Cette situation est aggravée par les progrès techniques qui exigent
une régularité accrue des débits et des puissances pour alimenter des
machines de plus en plus sophistiquées et performantes, mais qui tolèrent
difficilement des interruptions de cycles. Un teinturier, Ricard, s’établit en l’an II sur le bras de l’Epervier, brisant le modus-vivendi,
et c’est le début d’un long conflit entre usiniers et mariniers. Il
faut imaginer l’importance de la rivière, siège d’une circulation intense,
pour la ville à cette époque. Deux ports, celui des Lavandières ( sur
le quai de l’actuelle place de la Poissonnerie) et celui de la Porte
de l’Eau ou du Quai de Bigards sont particulièrement actifs. L’Eure
pourvoit les besoins en matières premières, laines et peaux, tans et
écorces, fer et fonte. Elle assure le transit des vins du Val de Loire,
des céréales et farines de la Beauce, écoule une partie des productions
de la ville et sert au flottage du bois. Mais la traversée de Louviers
est un véritable casse-tête : outre les droits féodaux à acquitter,
il faut franchir de multiples portes, vannes, ponts, moulins, et à chaque
fois, atteler, dételer les chevaux de halage. Du point de vue des fabricants,
les nuisances de la navigation ne sont pas moins grandes : la manipulation
des portes marinières casse le débit, débraye les roues motrices, arrête
ou perturbe les cycles de production, sans parler des bois flottants
qui endommagent portes et vannes.
La paix
ne vient qu’en 1811 avec le creusement du canal de la Villette et le
transfert du bassin des Lavandières à celui de Folleville.

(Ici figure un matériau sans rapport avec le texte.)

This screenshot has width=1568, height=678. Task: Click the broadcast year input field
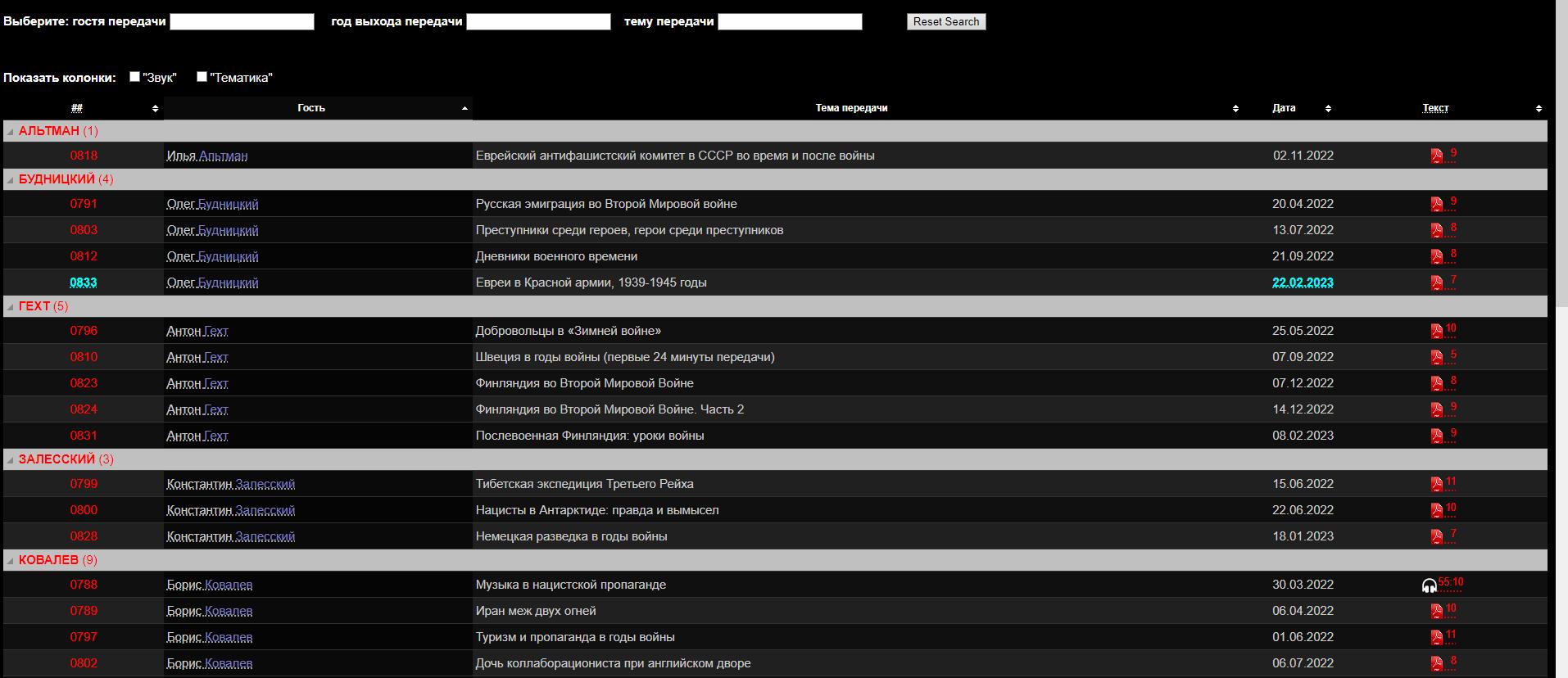(x=538, y=22)
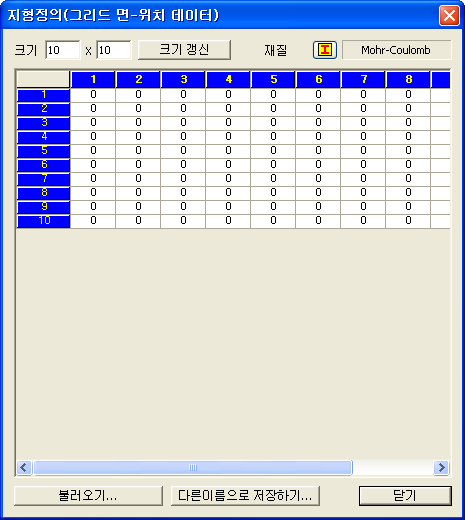
Task: Close the dialog with red X button
Action: (x=449, y=15)
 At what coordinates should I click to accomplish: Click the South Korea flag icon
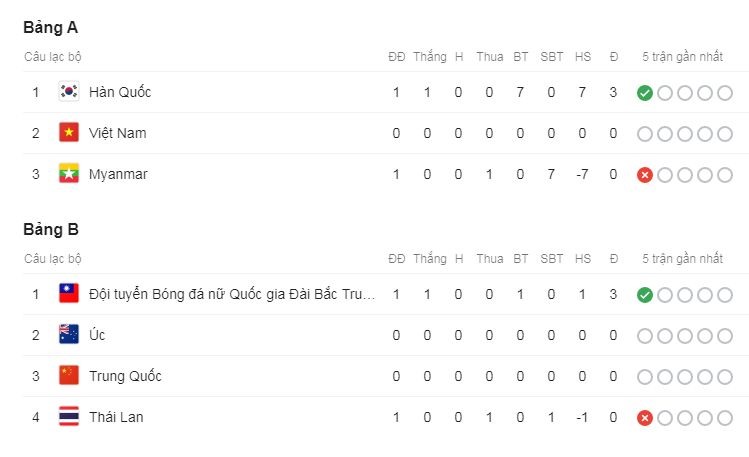69,92

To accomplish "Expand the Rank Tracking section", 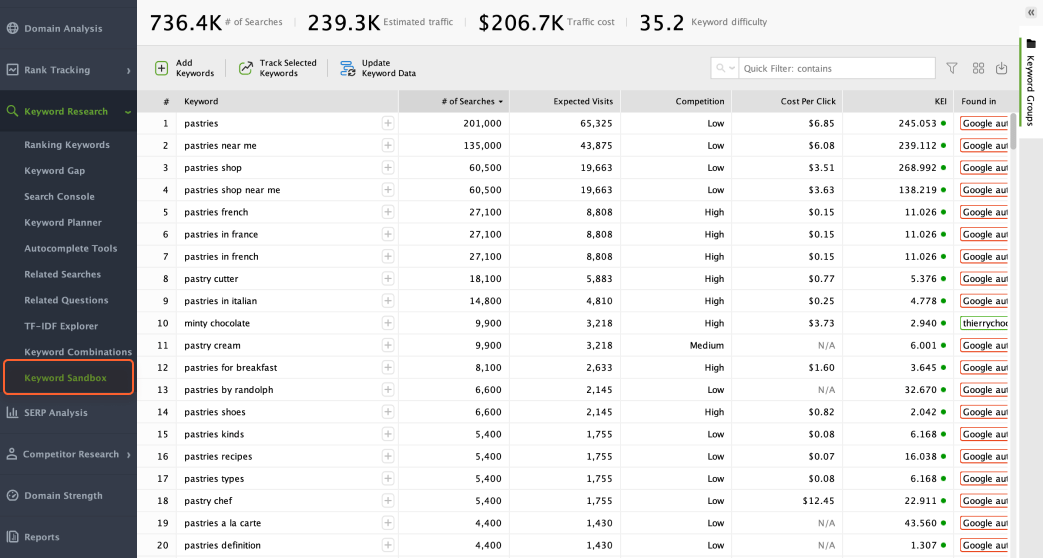I will pyautogui.click(x=129, y=70).
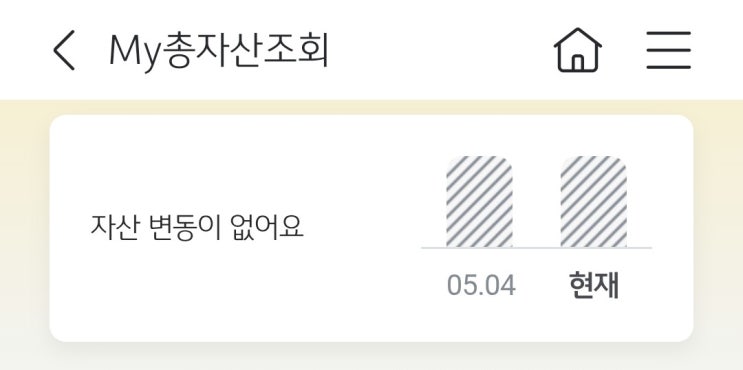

Mais,
à peine le problème est-il réglé que la rivière navigable est déclassée
en 1869, cédant le pas à la route et au chemin de fer.
D’autres
conflits éclatent : les usiniers s’opposent aux pêcheurs qui jettent
leurs gords dans les canaux productifs, et aux riverains eux-même divisés.

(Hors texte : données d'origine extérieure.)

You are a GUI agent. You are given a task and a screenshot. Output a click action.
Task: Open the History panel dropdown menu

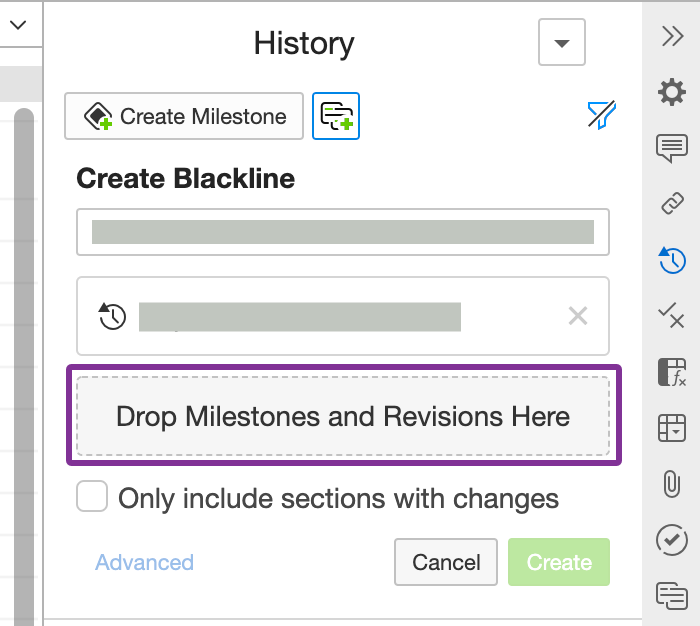(x=561, y=43)

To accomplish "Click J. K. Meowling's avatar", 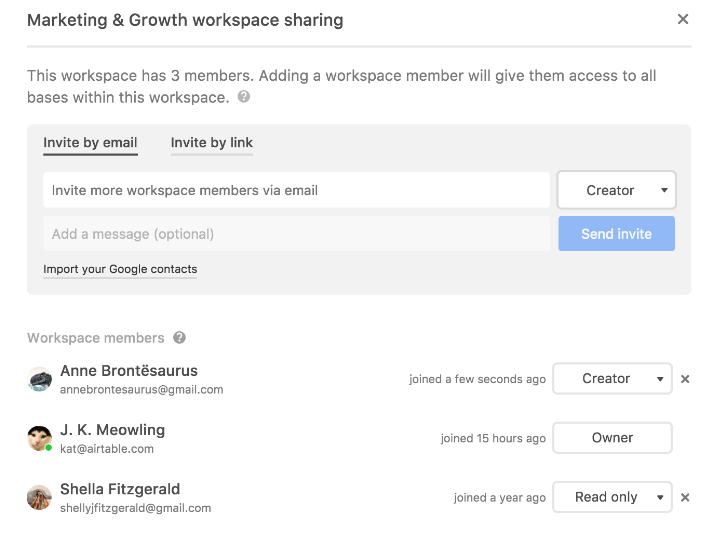I will 40,438.
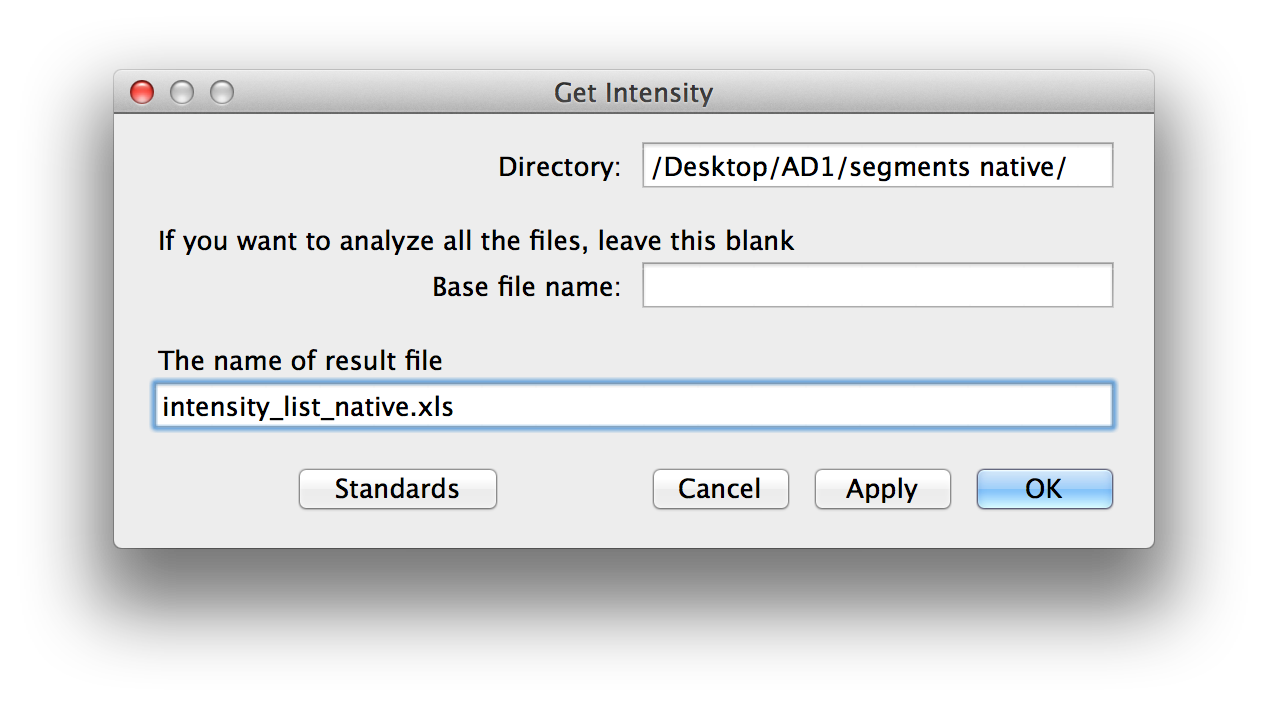Click into the empty Base file name field
The height and width of the screenshot is (706, 1268).
click(877, 286)
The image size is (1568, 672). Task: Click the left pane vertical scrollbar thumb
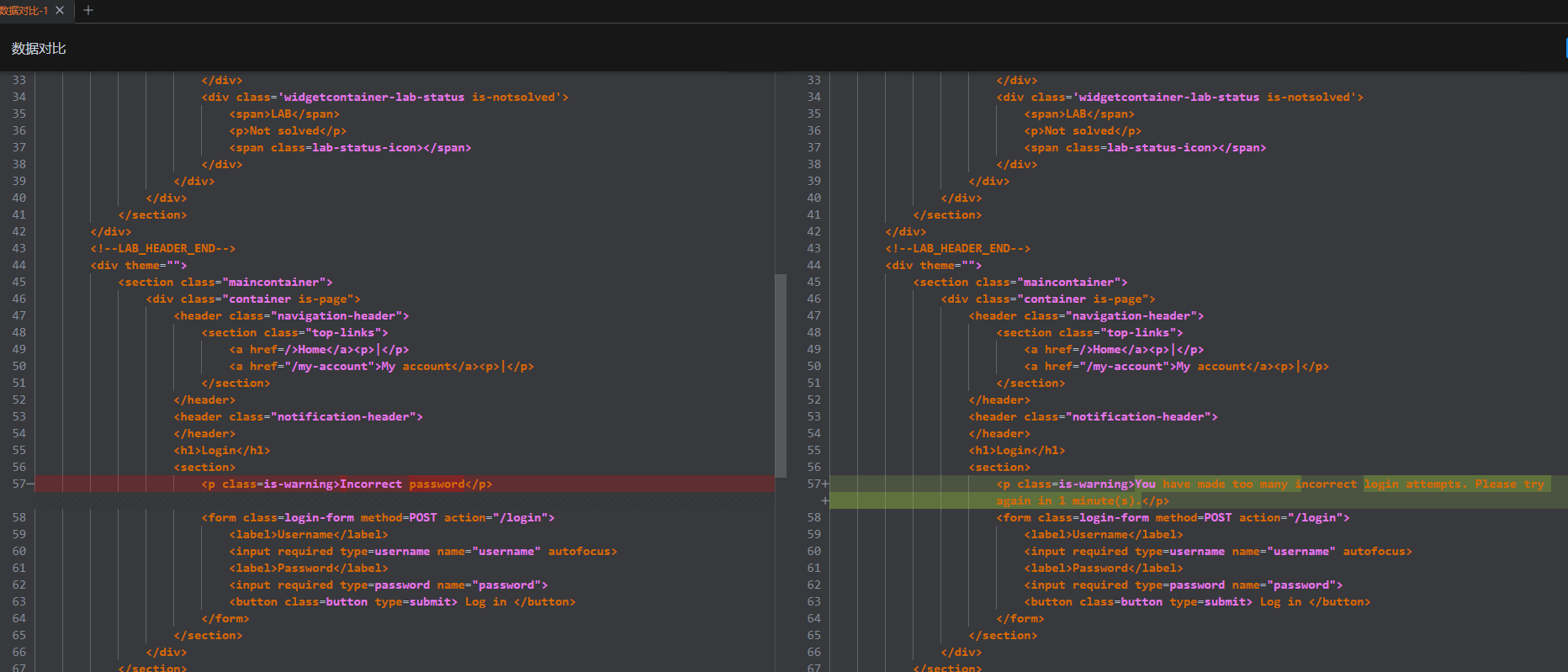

Tout cela est affaire de hauteur d’eau. Qui contrôle les vannages amont
contrôle les débits, au risque de noyer prairies et jardins en ne laissant
que les restes aux riverains avals. Les plus gros industriels qui mènent
une véritable stratégie d’acquisition remettent en question les droits
acquis et les traditions d’usage que les privilèges féodaux avaient
figés. Une réglementation complexe est sensée remédier au problème en
définissant une fourchette des hautes eaux. Mais des dérogations
sont autorisées en l’an II et les conséquences sont catastrophiques.
C’est alors le début d’une nouvelle vague de polémiques qui va durer
trente ans, ponctuée par des procès (Conflits de Fontenay, Ternaux,
affaire Bourgois, affaire de la destruction du canal du
Gril par Hache, affaire du pont des Quatre Moulins) et même un crime
de sang (l’industriel Germain Petit est tué par son rival Ribouleau
en 1831).
Les
litiges aboutissent finalement à un partage du pouvoir entre les « gros »,
Ternaux, pour les bras de Fécamp et des Moulins, Bourgois pour ceux
du Gril, de la Londe et de l’Ermitage ; et une ordonnance royale
de 1830 fige définitivement les acquis des conflits, alors que le développement
de l’énergie thermique et de l’usage de la vapeur (la pompe à feu) entament
peu à peu la prééminence de l’énergie hydraulique et du moulin à eau.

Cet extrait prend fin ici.